### GIVEN DATA
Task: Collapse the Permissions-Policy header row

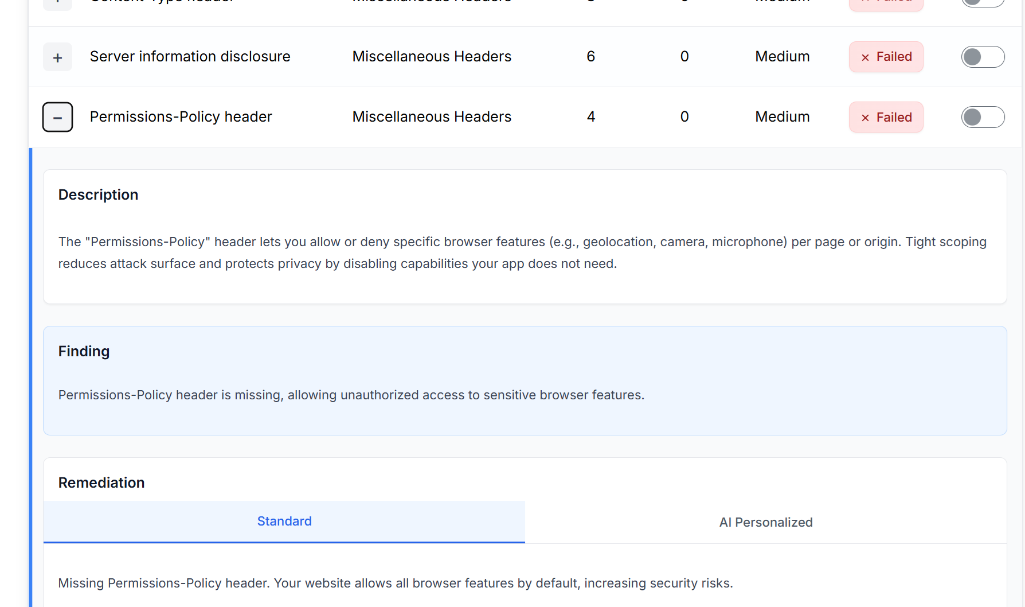Action: (x=57, y=117)
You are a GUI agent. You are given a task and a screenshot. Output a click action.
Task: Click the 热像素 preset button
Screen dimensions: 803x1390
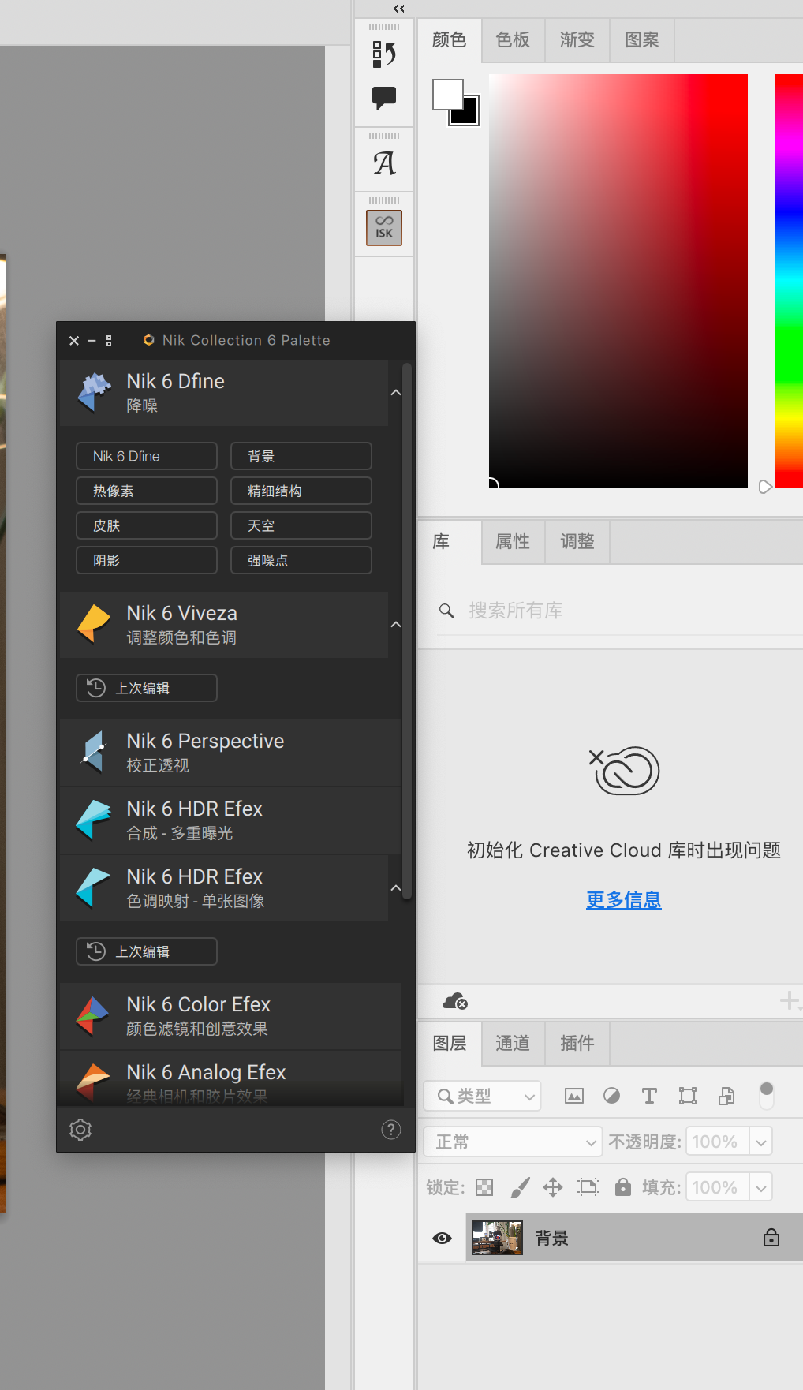pyautogui.click(x=147, y=491)
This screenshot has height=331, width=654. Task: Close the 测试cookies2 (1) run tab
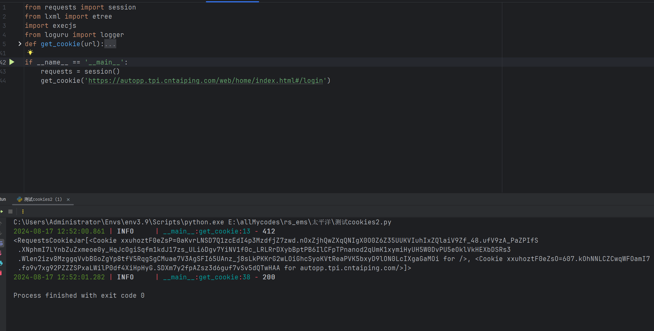click(68, 200)
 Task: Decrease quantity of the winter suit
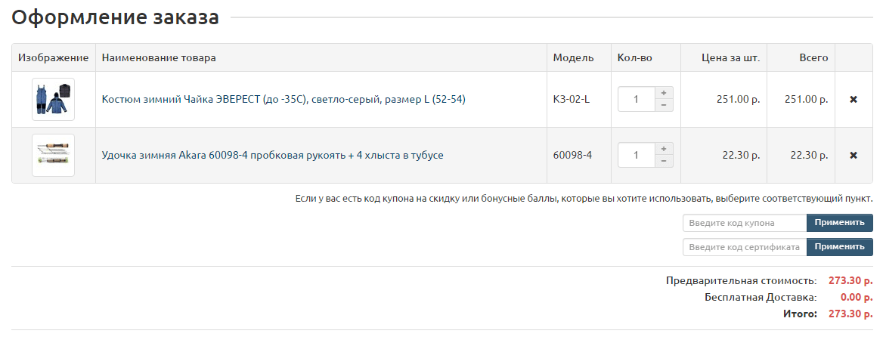click(x=663, y=106)
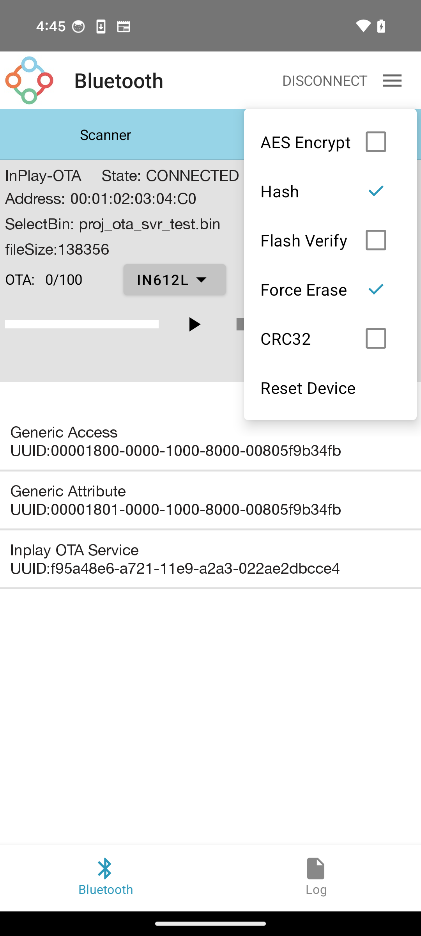Expand the Generic Access service
This screenshot has height=936, width=421.
211,441
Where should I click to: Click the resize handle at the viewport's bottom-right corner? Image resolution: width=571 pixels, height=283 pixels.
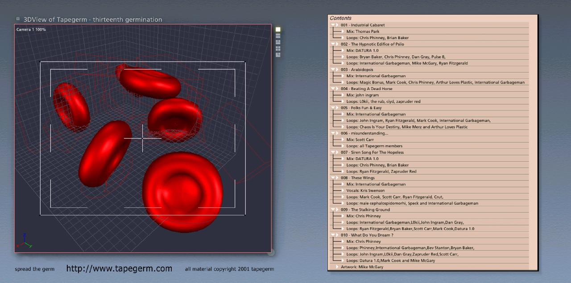[x=271, y=253]
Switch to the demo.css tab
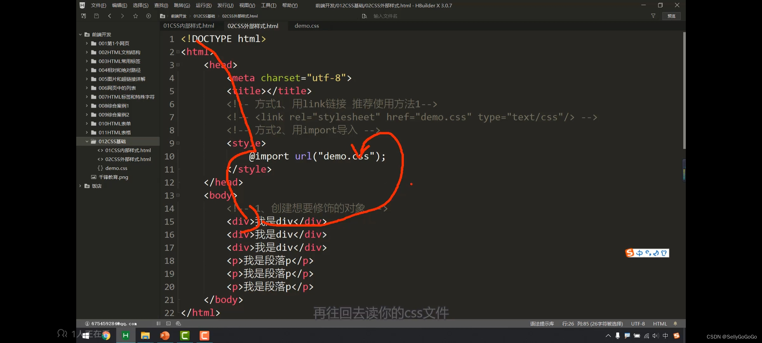This screenshot has height=343, width=762. (306, 26)
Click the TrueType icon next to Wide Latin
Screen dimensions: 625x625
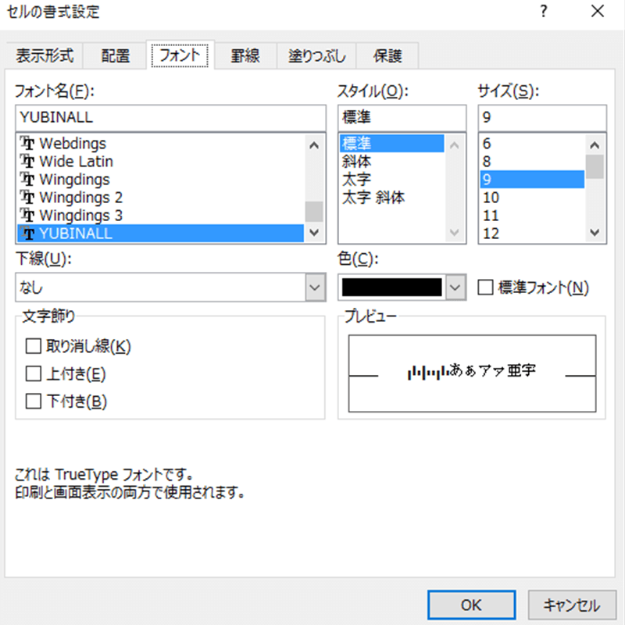click(27, 161)
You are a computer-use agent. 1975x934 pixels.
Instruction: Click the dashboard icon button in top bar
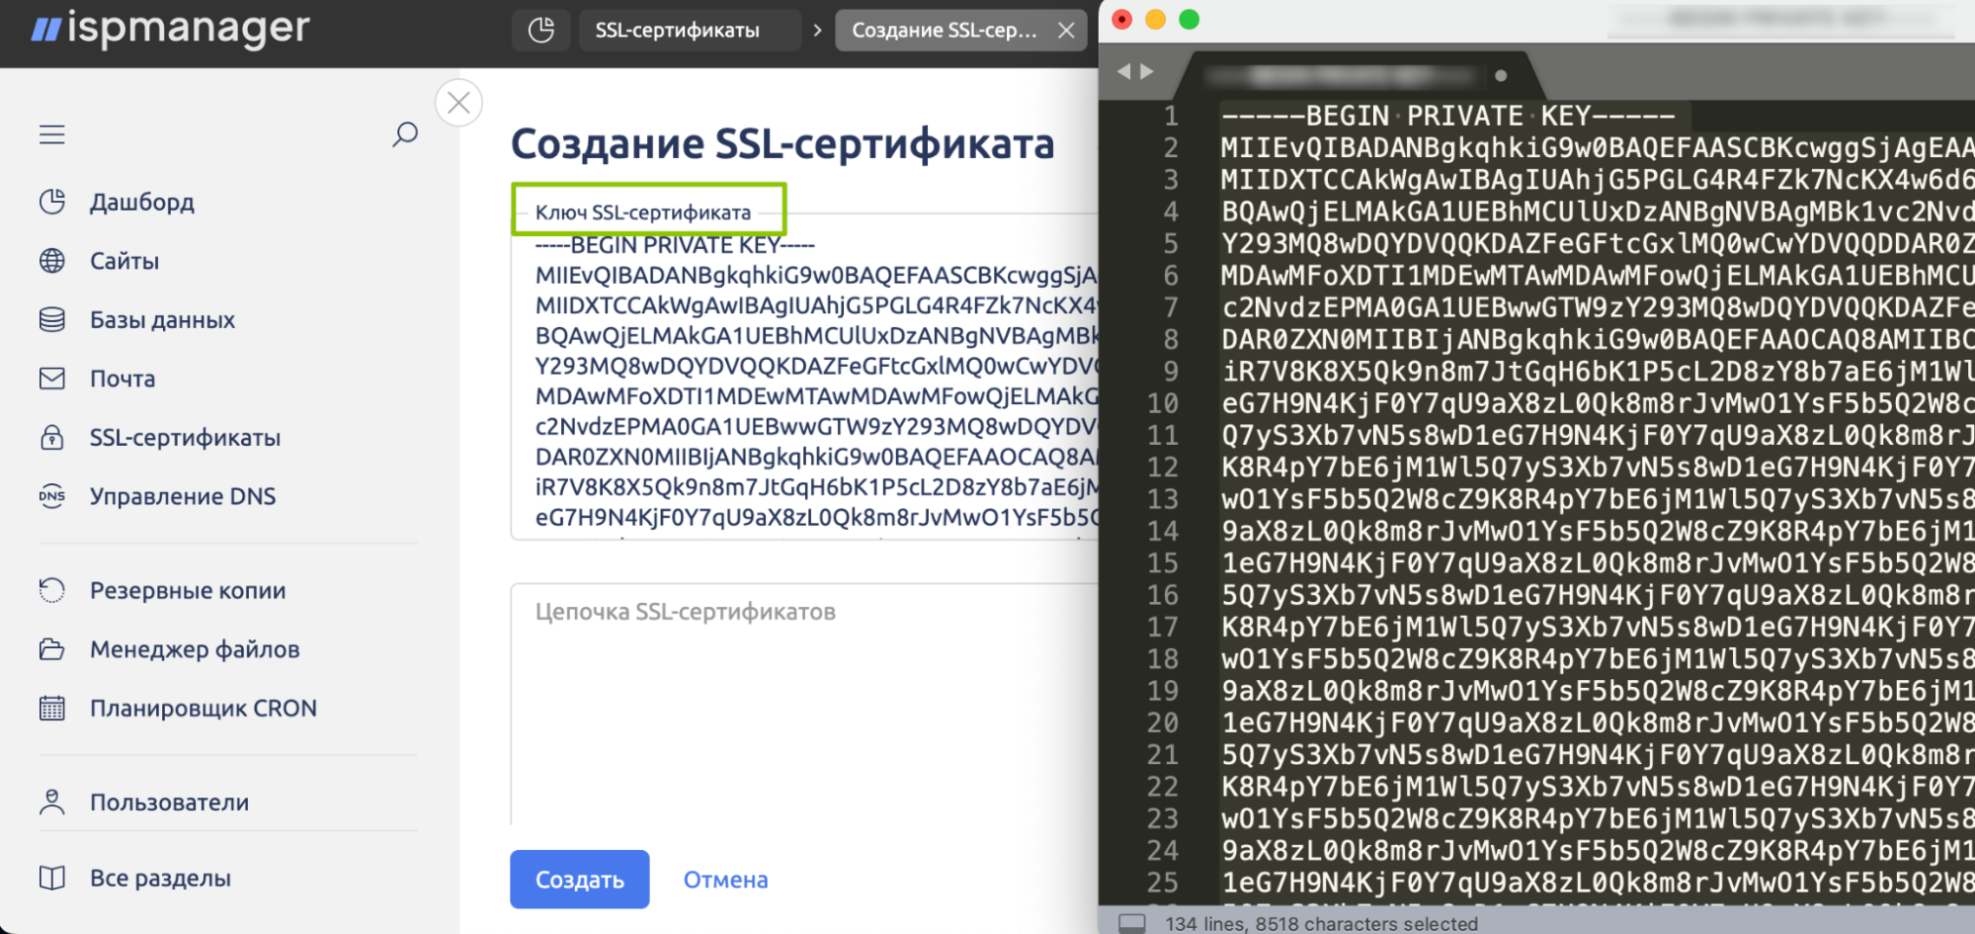tap(541, 31)
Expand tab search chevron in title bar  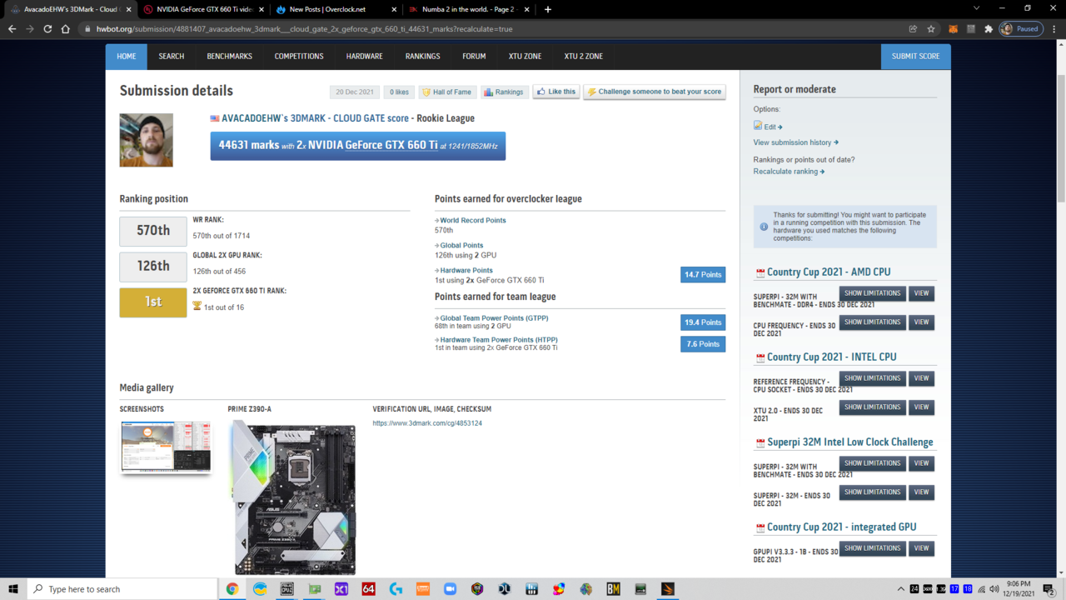976,9
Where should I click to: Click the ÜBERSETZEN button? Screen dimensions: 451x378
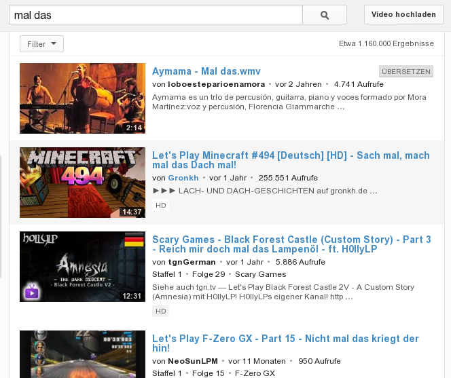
######
EXERCISE: Reproduce word for word the rows between the line holding "This screenshot has height=331, width=654." and the line holding "This screenshot has height=343, width=762.", inclusive. Leave the pictures out of your copy.

REPLY:
This screenshot has height=331, width=654. Task: Close the 测试cookies2 (1) run tab
click(68, 200)
 Task: Decrease quantity of the winter suit
click(x=663, y=106)
Expand the Generic Access service
This screenshot has height=936, width=421.
211,441
Where should I click to: Click the resize handle at the viewport's bottom-right corner? Image resolution: width=571 pixels, height=283 pixels.
[x=271, y=253]
Switch to the demo.css tab
This screenshot has height=343, width=762. (306, 26)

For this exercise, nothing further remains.